05 August 2007

The next step in Solar Cells.

Just found this on BBC News:

The new wave of Silicon Valley start-ups

But, the important part, which I've excerpted from that article, is this:

Green machines

It is not just computer technology that folks in the valley are working on. Green technology is winning investors too, said Drew Clark from IBM Capital Ventures.

"I think [one of] the major drivers in today's buzz in Silicon valley is clean tech or energy tech or energy 2.0, whatever we are calling it these days," said Mr Clark.

"If you look at venture capital statistics it is now the third highest place that money is going into.

One of the green innovations dreamed up is a highly efficient solar panel.

Solar panels
The curved panels use 1/1000th of the area needed by traditional ones
The panels produced by SolFocus reflect sunlight to a central point to harness the energy.

Unlike flat panels it means the expensive materials used to convert the energy to electricity are concentrated in one place. SolFocus claims to use 1/1000th of the area needed by flat panels, which keeps the manufacturing costs low.

Gary Conley, SolFocus explained: "These cells have efficiency over double that of the best silicon today. We concentrate the sun 500 times on that small amount of cell, hence the 1000th of the amount of material used, or the expensive part.

"When there is no sun, or you can't see the solar disc, our panels produce zero power. They only produce power in bright sunny locations or when the sun is out."

Contracts have already been signed with the Spanish government for a large scale solar farm in Southern Spain.

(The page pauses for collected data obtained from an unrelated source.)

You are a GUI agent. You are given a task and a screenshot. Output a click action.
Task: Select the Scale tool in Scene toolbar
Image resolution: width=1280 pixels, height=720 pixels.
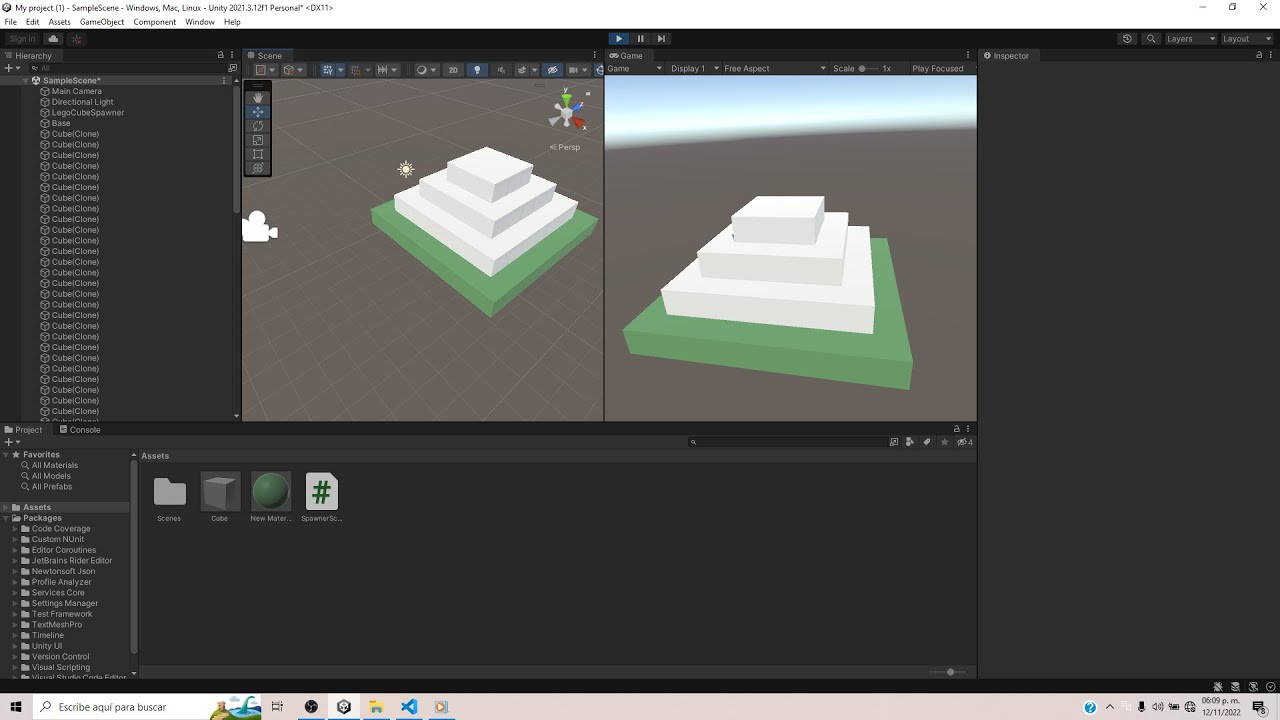pos(258,140)
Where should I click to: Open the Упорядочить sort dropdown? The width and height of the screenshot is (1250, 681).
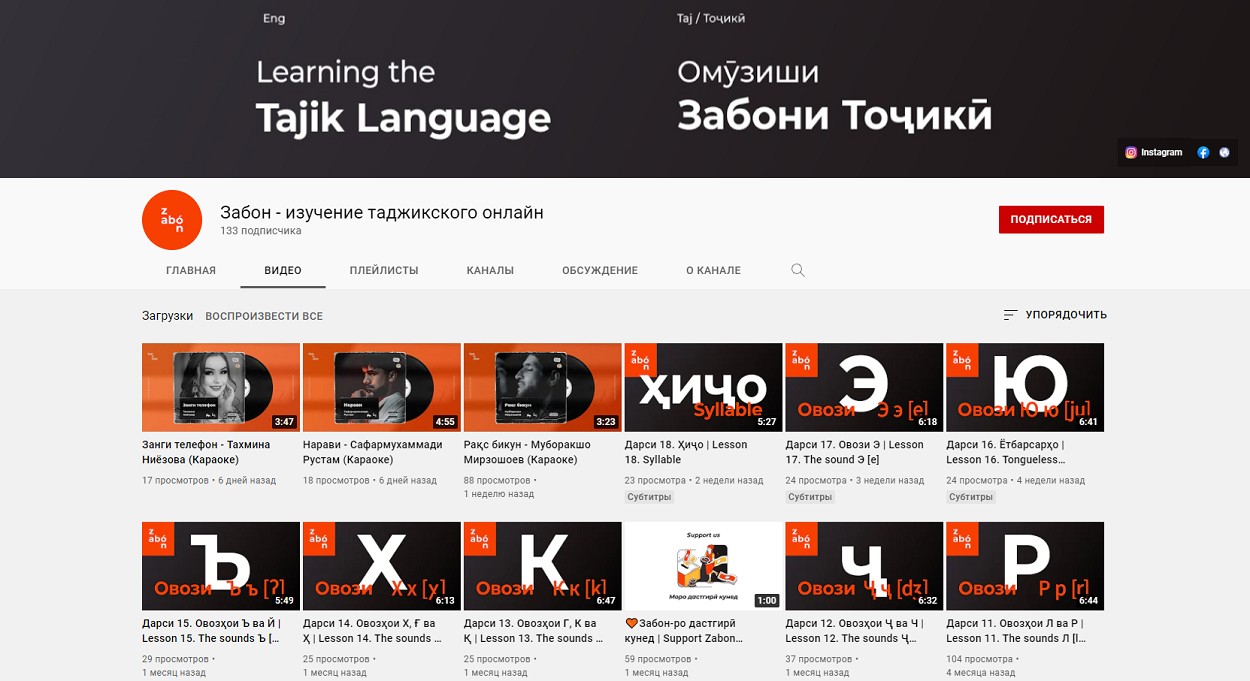(1055, 315)
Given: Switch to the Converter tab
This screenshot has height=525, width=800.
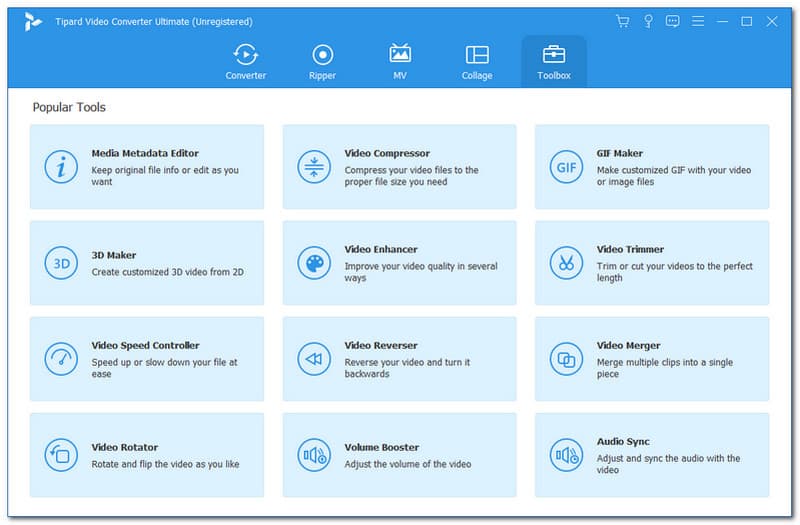Looking at the screenshot, I should pos(246,61).
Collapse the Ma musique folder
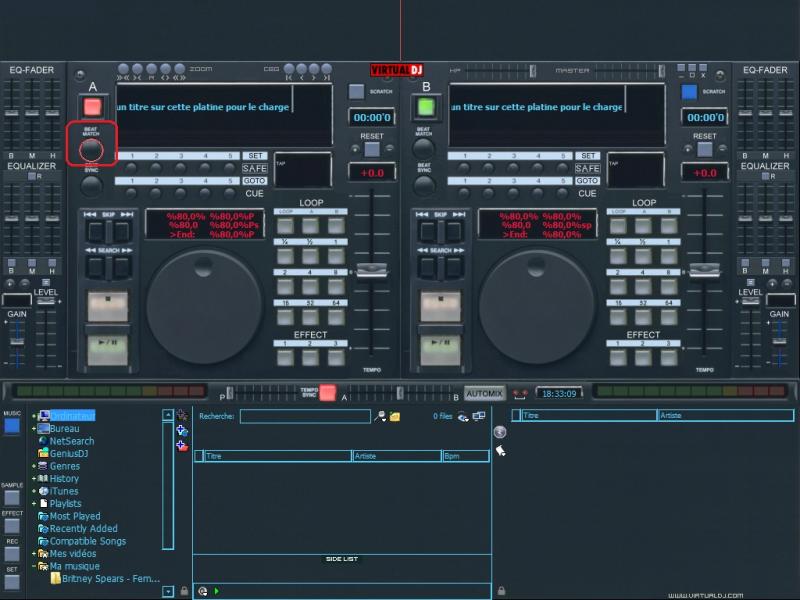This screenshot has width=800, height=600. pos(33,566)
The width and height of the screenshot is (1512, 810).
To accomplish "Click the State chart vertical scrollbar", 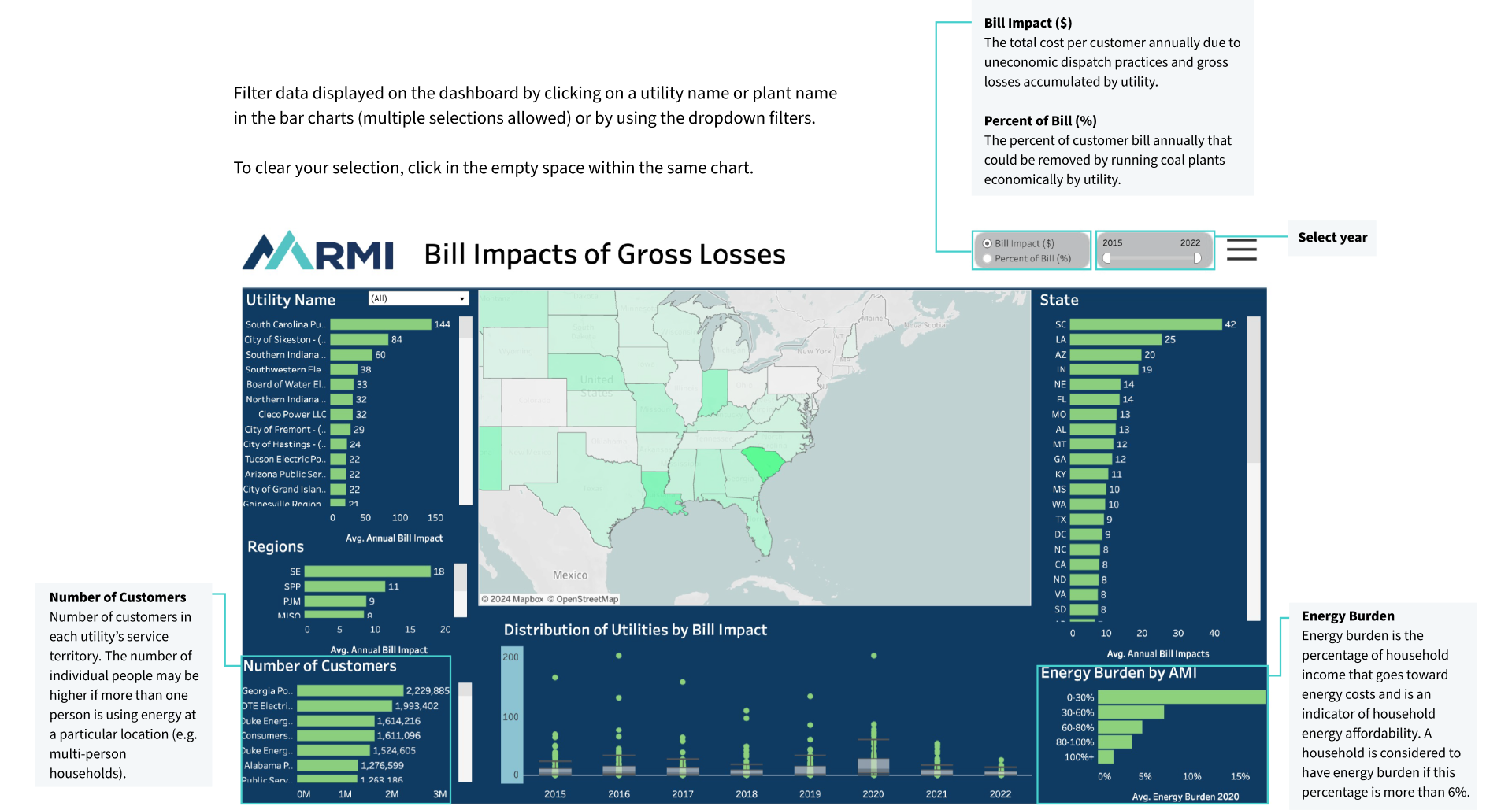I will click(x=1254, y=468).
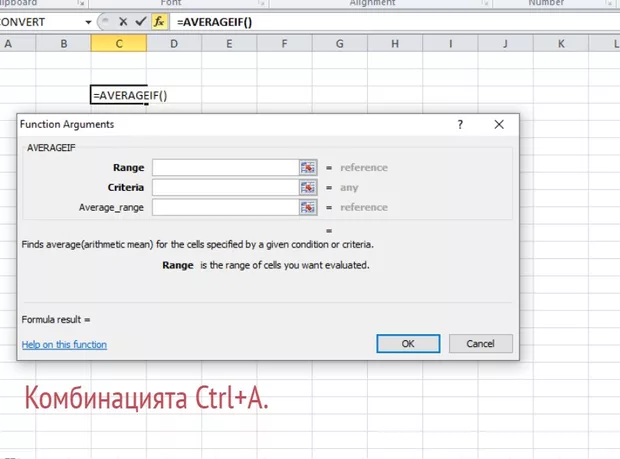Viewport: 620px width, 459px height.
Task: Click inside the Average_range input field
Action: (x=225, y=207)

From discussions with some of the engineers on the solar car trip, I found out that the way to get close to the maximum theoretical efficiency of monocrystalline silicon solar cells (which is >70%) is to increase the magnitude or brightness of the light hitting them.

This is it people! This is the next stepping stone to high-power, high-volume solar energy generation. Granted you need bright sunshine, but that's the case with all solar cells. Put a field of these in outback Australia or the Mohave Desert and you've got a hell of the lot of power generating capacity. Solar radiation is about 600-700 watts / square metre at Red Deer latitude and even higher in places like Australia and the U.S. The SolFocus people say their panels are more than double the efficiency of the best silicon available today, which means their getting about 300+ watts per square metre of panel, which is a lot. Invest in this idea...

1 Comments:

At 08:25, Anonymous Anonymous said...

Interesting. Would like to know more about how this handles snow and rain....

Speaking about snow and rain, I suppose winter is giving out down under and spring is in the air. Birds are chirping, bees are buzzing, flowers are blooming.... Feeling twiterpated yet?